The Constitution of a Company

The constitution of a company acts as a contract between the company and its members, as well as among the members themselves. It has replaced the Memorandum and Articles of Association. While not mandatory, certain entities such as LLCs, companies in migration, amalgamated companies, or foreign companies seeking registration must have a constitution.

A company with a constitution adheres to the same guidelines as those without one, except where the constitution restricts or modifies these guidelines. Companies registered under the Companies Act 1984 may continue using their existing Memorandum and Articles of Association, which will serve as the company’s constitution.

In the absence of a constitution, a company is governed by the provisions of the Companies Act. Alternatively, shareholders or members can adopt a constitution through a special resolution.

Annual Shareholders’ Meeting

An annual meeting of shareholders must be held once each year. This meeting must occur no later than six months after the balance sheet date and no more than 15 months should lapse between two annual meetings. This ensures that shareholders have a regular opportunity to discuss the company’s performance, elect directors, and make key decisions.

Company Secretary Requirements

Every company, except for a small private company or a Category 2 Global Business Company (GBC2), must have a secretary. If a GBC2 or a small private company does not have a secretary, the duties imposed on the secretary by the Act must be fulfilled by the Board or a director appointed by the Board.

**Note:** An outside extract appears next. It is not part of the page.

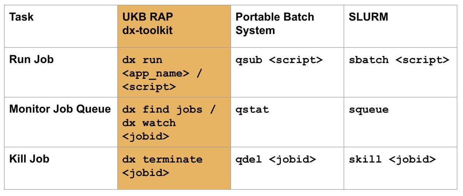Image resolution: width=463 pixels, height=196 pixels.
Task: Click the dx watch text line
Action: tap(149, 123)
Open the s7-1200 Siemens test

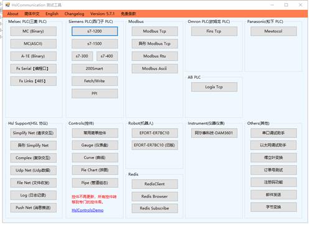95,31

The secretary must be a natural person of full age and capacity, ordinarily resident in Mauritius, have consented to act as secretary, and possess the relevant qualifications. The Registrar may approve a corporation to act as secretary if one of the corporation’s members is ordinarily resident in Mauritius and the member accepting responsibility for the secretary’s duties has the necessary professional qualifications.

In the case of a Category 1 Global Business Company, the company may have a corporate secretary without any members of the corporation being ordinarily resident in Mauritius. This flexibility allows such companies to appoint secretaries who are best suited to handle their international business affairs.

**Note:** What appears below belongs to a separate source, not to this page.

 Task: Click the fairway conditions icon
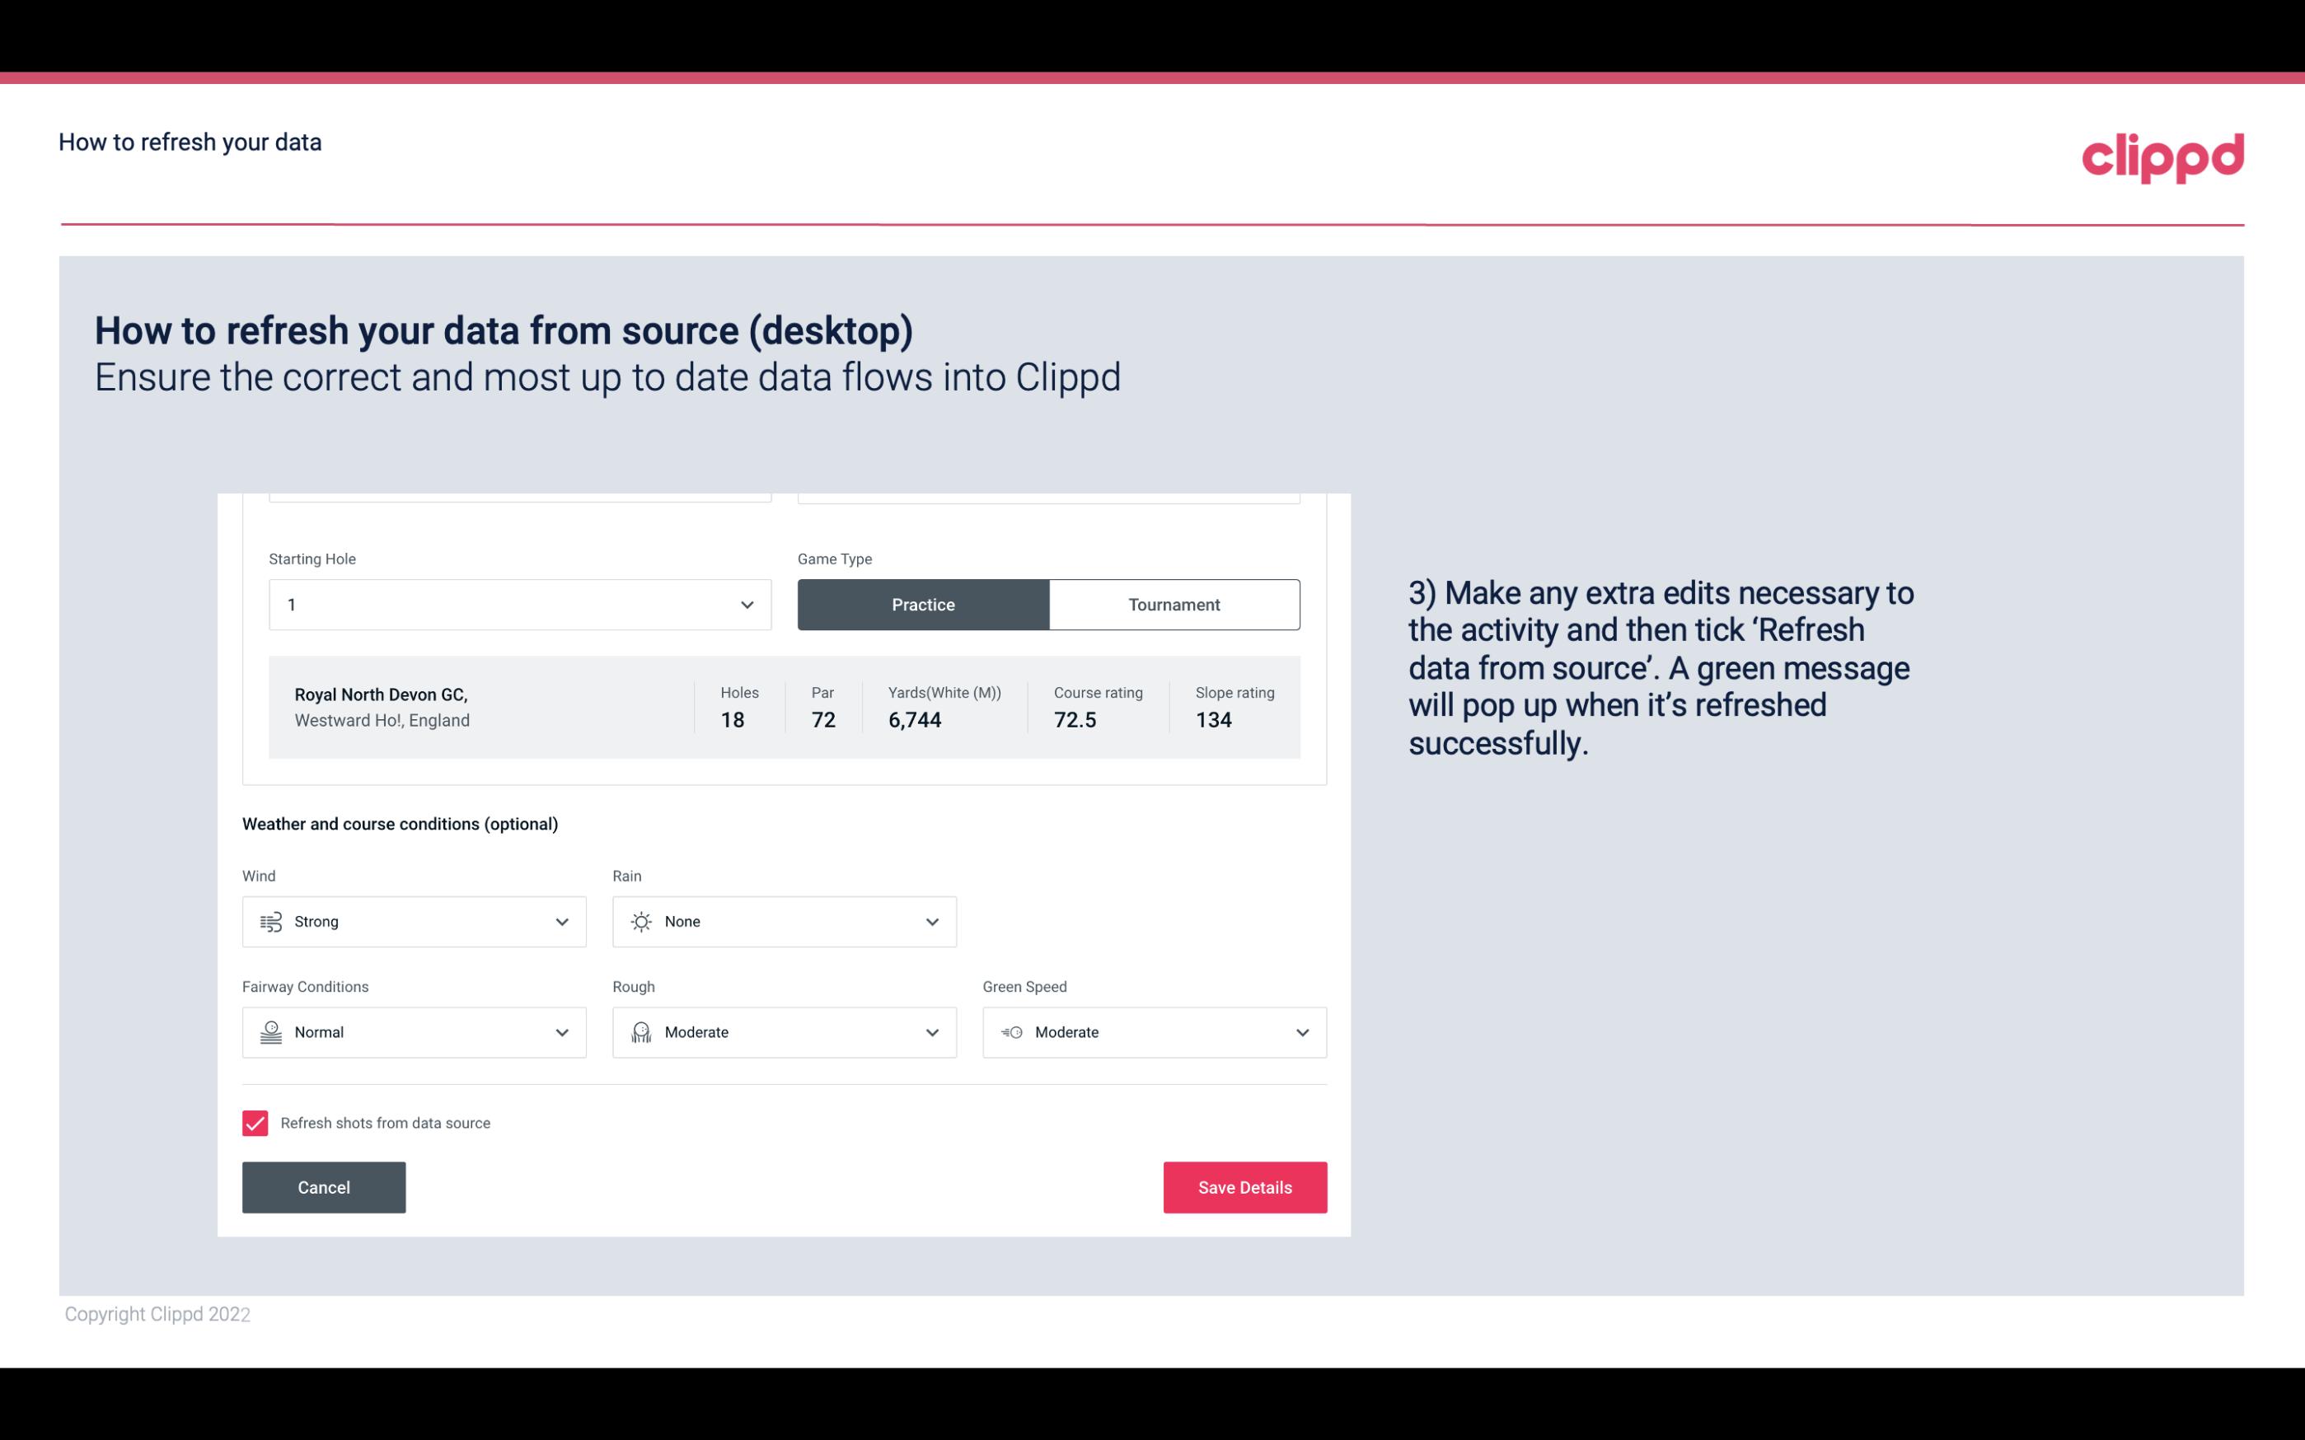pyautogui.click(x=269, y=1032)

Foreign Company Requirements

Every foreign company must conspicuously display outside its registered office and every place of business in Mauritius the name and place of its incorporation. These details must also appear on all its letterheads and other documents where thecompany’s name is required. If the liability of the company’s members is limited, this fact must be stated after the company’s name.

Formation Costs

Since the Companies Act does not require a company to have a constitution, it does not need to be embodied in a notarized deed but must be certified by a law practitioner. The primary formation cost is the Registrar fees, ranging from MUR 2,000 to MUR 100,000. Additionally, there is a processing fee of MUR 2,000. Fees are also charged for every document lodged within the time limits prescribed by the Act.

By understanding these requirements and costs, companies can ensure compliance with legal standards and effective governance. Regular shareholders’ meetings, appropriate secretarial appointments, and clear constitutional guidelines help maintain transparency and accountability within the company.